--- START OF THE DATA ---

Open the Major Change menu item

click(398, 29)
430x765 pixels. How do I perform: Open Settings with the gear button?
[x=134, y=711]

--- END OF THE DATA ---
--- START OF THE DATA ---

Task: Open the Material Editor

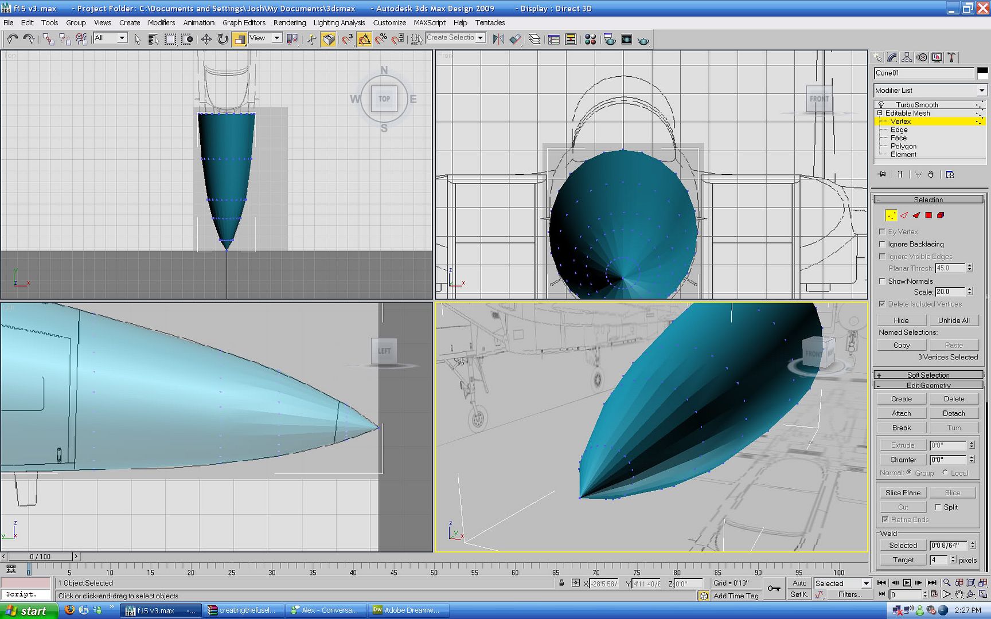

--- END OF THE DATA ---

WHAT YOU NEED TO DO: Reproduce word for word the rows from the line containing "Open the Major Change menu item" up to and including the line containing "[x=134, y=711]".

OUTPUT OF THE EXERCISE:
Open the Major Change menu item

click(398, 29)
430x765 pixels. How do I perform: Open Settings with the gear button?
[x=134, y=711]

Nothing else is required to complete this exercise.